The $622 billion bill extends or reinstates multiple tax provisions that have been raised, lowered, or allowed to expire over the last decade. Some have now been made permanent in the new bill; others extended for one or two years; but all are retroactive to January 1, 2015 so horse owners and industry stakeholders can take advantage of them for this year.
The bill, called the Protecting Americans from Tax Hikes Act of 2015, includes several provisions important to the horse industry and championed by the American Horse Council for some time. These benefits include making all race horses depreciable over three years; the ability to immediately expense or write-off up to $500,000 in depreciable business property; and bonus depreciation, which allows the deduction of 50% of the cost of new property purchased and placed in service. All of these provisions apply to horses and other assets used in a horse business.

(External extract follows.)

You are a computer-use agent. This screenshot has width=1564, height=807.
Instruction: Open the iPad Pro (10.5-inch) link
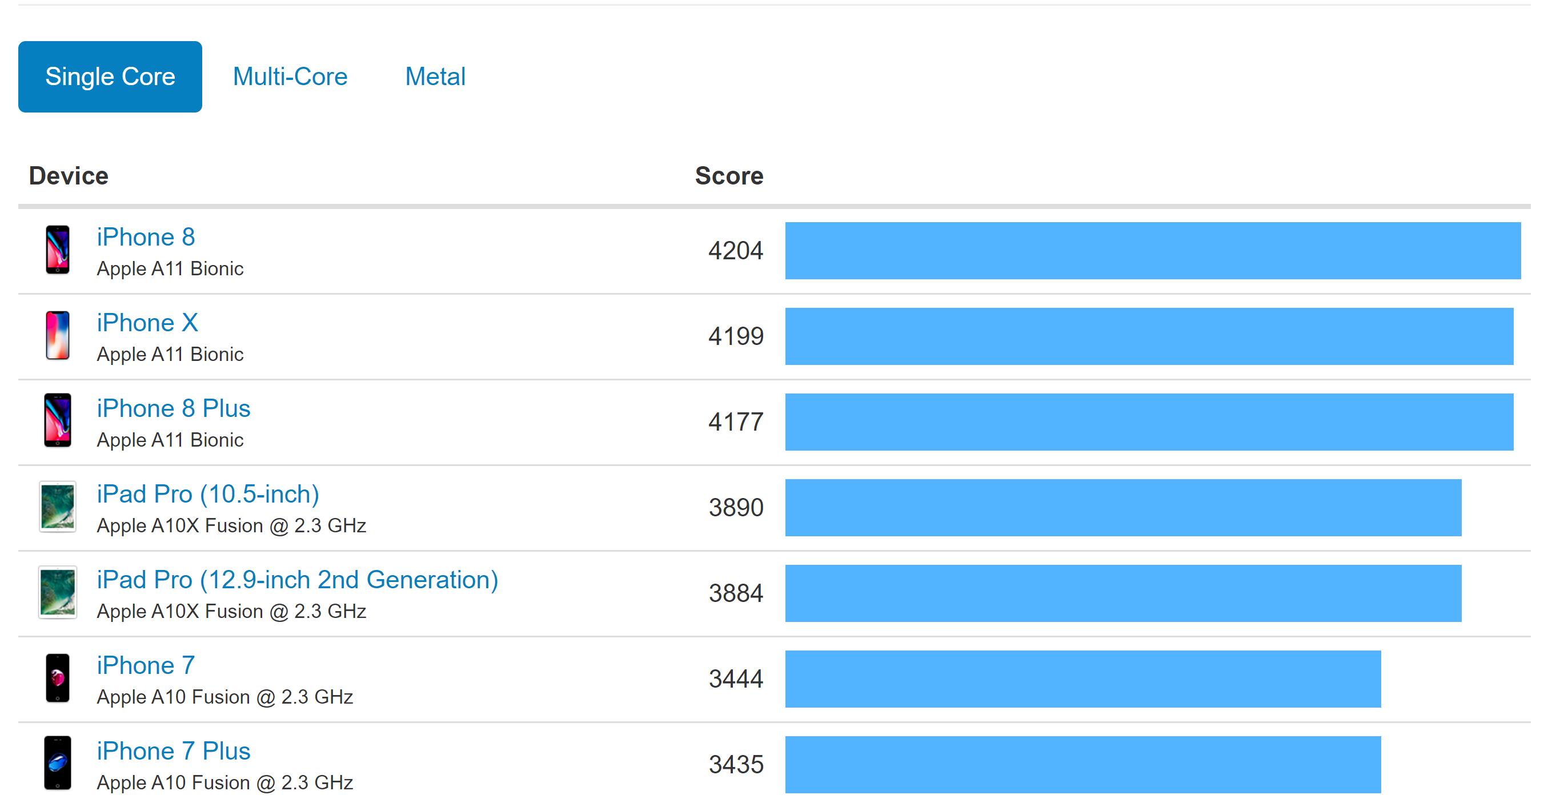coord(208,494)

The bill reinstates the 3-year-depreciation schedule for all race horses for all of 2015 and 2016. “This means that if an owner has begun training or racing a horse this year, or will begin training or racing it next year, the three-year depreciation schedule will apply. Owners and trainers don’t have to get involved in deciding when to begin training the horse to qualify for the 3-year period, rather than 7 year; it is automatic for all race horses placed in service in 2015 and 2016. The provision allows horse owners to begin training their race horses when they think best and take advantage of the shorter three-year period,” noted American Horse Council president Jay Hickey. “Most horses race over three years, not seven, so this is really a fairer schedule.”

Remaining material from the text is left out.